Word for word, please restate the line that contains "Given: Tap the share icon in address bar" and all lines after it through the end of the material, minus the pictures.
*** Opening Available records ***
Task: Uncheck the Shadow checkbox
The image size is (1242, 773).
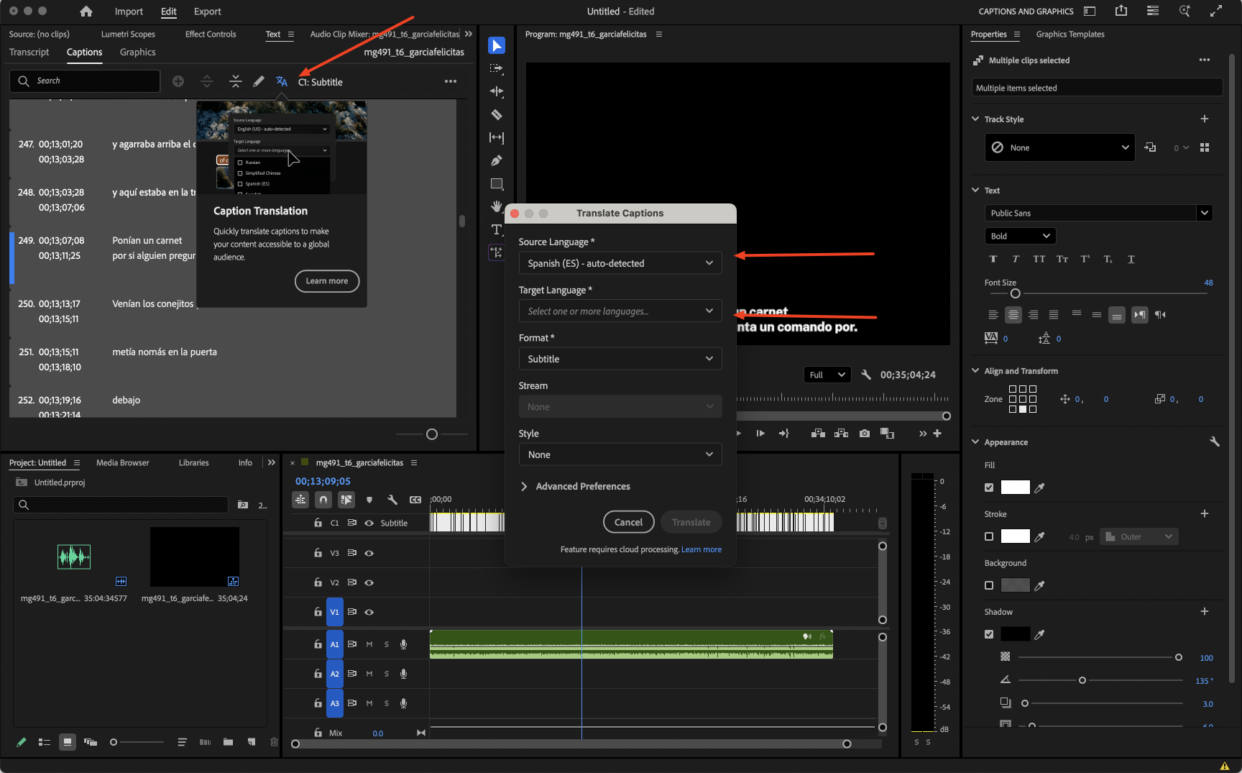Action: 989,634
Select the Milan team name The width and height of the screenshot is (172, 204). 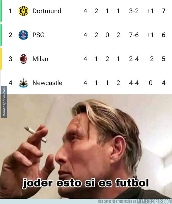40,59
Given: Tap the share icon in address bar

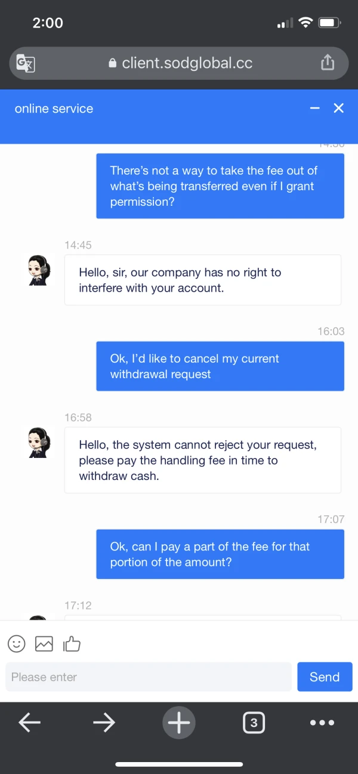Looking at the screenshot, I should tap(328, 63).
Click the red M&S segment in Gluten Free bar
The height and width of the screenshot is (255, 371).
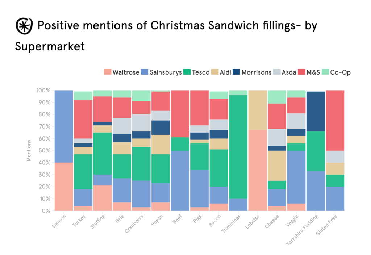(335, 120)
*** Closing Available records ***
Exercise result:
Given: Tap the share icon in address bar

Looking at the screenshot, I should tap(328, 63).
Click the red M&S segment in Gluten Free bar
The height and width of the screenshot is (255, 371).
(335, 120)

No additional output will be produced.